Handwritten signatures rely on the fact that it is very hard to find two people who have the same signature; digital signatures similarly rely in the fact that unless two people have the same public and private keys, any signature they produce for a given piece of data will be different. Since public and private keys are chosen at random from sets of numbers that comprise somewhere in the region of 600 digits, the chances of two people accidentally choosing the same keys is vanishingly small.

Computer data, whether it represents documents, pictures, text, video, or whatever, is typically a string bits, 1s and 0s, and therefore digital signatures can be derived from all of them. The potential problem that arises is that documents, pictures, and videos can be very, very large, and the process of public-key encryption is very computationally intensive, and that makes it both slow and expensive to apply to large amounts of data.

To overcome this, digital signature schemes first create what is called a "hash" or "digest" of the data. A digest is formed by taking the original data and shrinking it down to a much smaller length. Digests use functions that ensure that small differences in the input produce large changes in the output. For example, two memos that differ by only a single word will yield very different digests.

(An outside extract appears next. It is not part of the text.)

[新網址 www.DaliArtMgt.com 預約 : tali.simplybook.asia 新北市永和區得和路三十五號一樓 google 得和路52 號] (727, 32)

Once the digest has been obtained it can be encrypted with the private key and published as the signature for the data that yielded the encrypted digest.

On receipt of the data that is allegedly signed, the recipient can create her own version of the digest. The recipient can also use the sender's public key to decrypt the digest the sender encrypted with her private key. If the two digests match, i.e., the decrypted one is the same as the locally created one, then the recipient knows that the signature is valid and the purported sender is in fact the actual sender.

This method of operation introduces a slight flaw, however. Message digest functions suffer from what are called "collisions." A collision occurs when two very different documents coincidentally squash down to yield the same digest. Clearly in signing any given digest, the signer has also signed every other message that yields the same digest.

There are many different schemes for providing digital signatures. The Rivest-Shamir-Adleman (RSA) public-key cryptographic system can be used for both conventional encryption as well as providing digital signatures; the ElGamal system also can be used for both encryption and digital signatures. The Digital Signature Standard (DSS) is based on the Digital Signature Algorithm (DSA) and can be used only for digital signatures.

The problem for some programmers until September 2000 was that the RSA system was patented in the US, whereas ElGamal and DSA were not (DSA is actually patented, but the technology is freely available for use), and the owners of the RSA patent used to charge for licenses to use the technology. Another problem was that since RSA was suitable for encryption it was subject to the export restrictions imposed by the United States, the United Kingdom, and many other countries.

Now that the U.S. has lifted its restrictions and the patent has expired (meaning anyone can use RSA for free), the reasons for having the DSA seem to be less compelling than they have been in the past.